On May 22, Dezhurov and Strekalov installed the solar array on Kvant-1 and stowed Kristall's another solar array. The excursion out of the Mir Space Station marked Dezhurov's third career spacewalk. The spacewalk started at 00:10:20 UTC and was completed at 05:25:11 UTC. The spacewalk lasted 5 hours and 14 minutes.

On 28 May and June 1, 1995, Dezhurov and Strekolov conducted two spacewalks to prepare Mir to move Kristall and Spektr modules. Dezhurov's fourth and fifth career spacewalks lasted 21 and 23 minutes respectively.

Dezhurov conducted another four spacewalks during the Expedition 3 mission to the ISS. On October 8, 2001, Dezhurov and Tyurin ventured outside the ISS to mark the 100th spacewalk to be carried out by Russian cosmonauts. The main objective of the spacewalk was to outfit the Pirs Docking Compartment and make connections between that newly arrived compartment and the Zvezda module. The spacewalkers installed a cable that allows space walk radio communications between the two station sections.
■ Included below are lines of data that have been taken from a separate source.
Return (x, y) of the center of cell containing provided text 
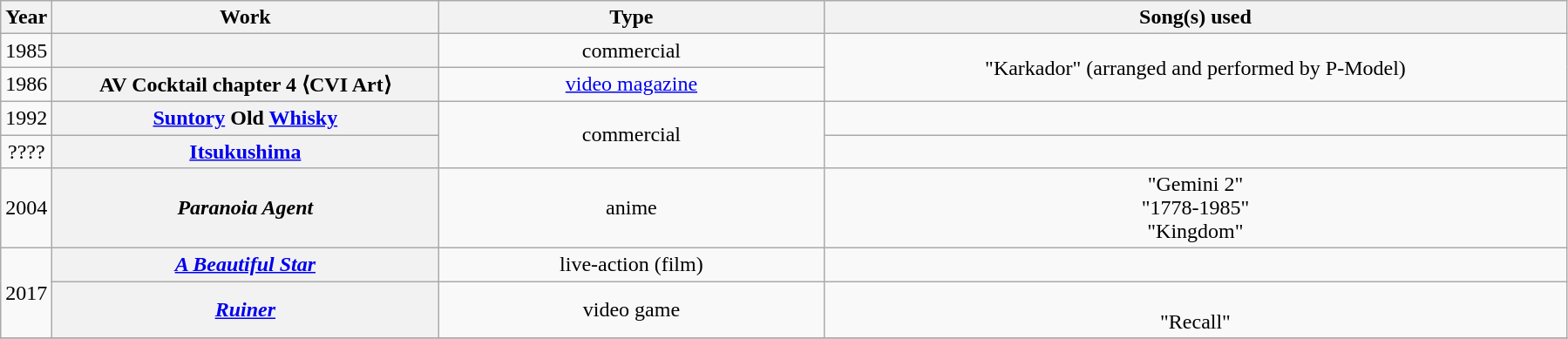
AV Cocktail chapter 4 ⟨CVI Art⟩ (246, 85)
Ruiner (246, 310)
live-action (film) (631, 265)
2017 (26, 293)
1992 (26, 118)
2004 (26, 208)
video magazine (631, 85)
"Gemini 2""1778-1985""Kingdom" (1196, 208)
video game (631, 310)
???? (26, 151)
Year (26, 17)
1985 (26, 51)
Type (631, 17)
1986 (26, 85)
"Recall" (1196, 310)
Itsukushima (246, 151)
Paranoia Agent (246, 208)
anime (631, 208)
Song(s) used (1196, 17)
A Beautiful Star (246, 265)
"Karkador" (arranged and performed by P-Model) (1196, 68)
Suntory Old Whisky (246, 118)
Work (246, 17)
Detect which cell encompasses the target text, then output its (x, y) center coordinate. 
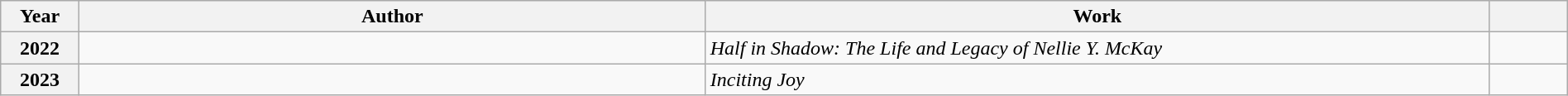
Author (392, 17)
2023 (40, 79)
Work (1097, 17)
Year (40, 17)
Inciting Joy (1097, 79)
Half in Shadow: The Life and Legacy of Nellie Y. McKay (1097, 48)
2022 (40, 48)
Locate the cell with the specified text and output its (x, y) center coordinate. 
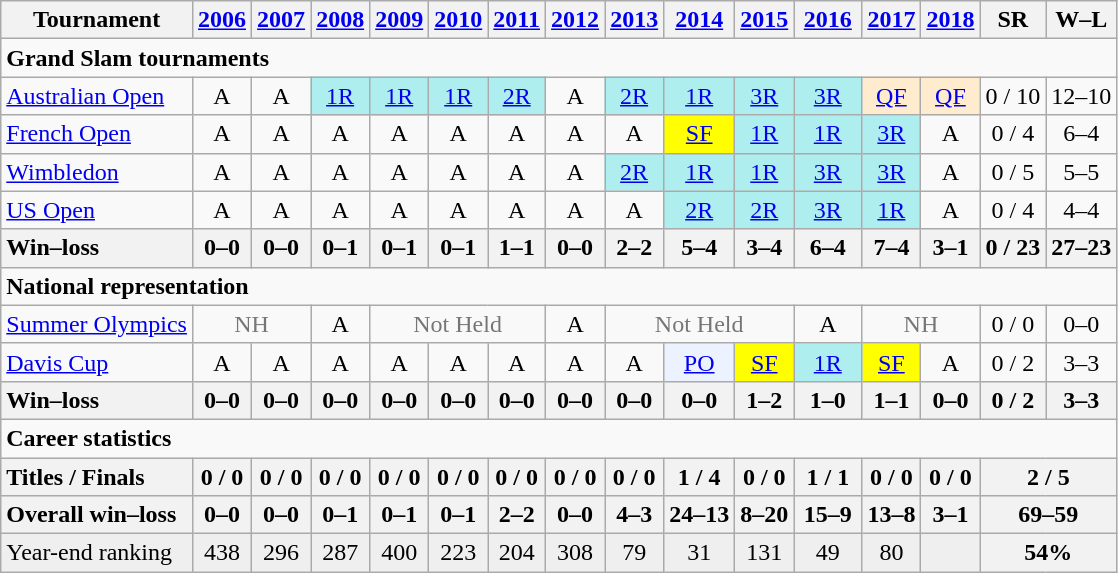
31 (700, 553)
308 (576, 553)
Summer Olympics (97, 324)
80 (892, 553)
4–4 (1082, 210)
2011 (517, 20)
13–8 (892, 515)
1–0 (828, 400)
2014 (700, 20)
79 (634, 553)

They also installed handrails on the new compartment and an exterior ladder that will be used to help spacewalkers leave Pirs hatch. Dezhurov and Tyurin also installed a Strela cargo crane onto the station. The spacewalk lasted 4 hours and 58 minutes ending at 19:21 UTC.

On October 15, 2001, Dezhurov performed his seventh career spacewalk. The two spacewalkers returned to space outside the ISS from the Pirs airlock. Dezhurov and Tyurin installed Russian commercial experiments on the exterior of Pirs. Among the experiments is a set of investigations of how various materials react to the space environment over a long time. Called MPAC-SEEDS, the investigation is housed in three briefcase-sized containers. The spacewalk lasted 5 hours and 52 minutes.

On November 12, 2001, Dezhurov conducted his eighth career spacewalk. Dezhurov and NASA astronaut Culbertson connected cables on the exterior of the Pirs Docking Compartment for the Kurs automated docking system. They completed checks of the Strela cargo crane, using one space walker at the end of the crane's boom to simulate a cargo. They also inspected and photographed a small panel of one solar array on the Zvezda Service Module that has one portion of a panel not fully unfolded. The spacewalk was conducted in Russian Orlan spacesuits. It lasted 5 hours and 4 minutes.

On December 3, 2001, Dezhurov conducted his ninth career spacewalk. Dressed in Orlan spacesuits, Tyurin and Dezhurov floated out of the Pirs airlock at 13:20 UTC. Dezhurov and Tyurin used a cutting tool to remove an errant rubber seal that had prevented a Progress resupply ship from firmly docking with the ISS. The two spacewalkers also took pictures of the debris, which was a rubberized seal from the previous cargo ship, and of the docking interface. The spacewalk lasted 2 hours and 46 minutes.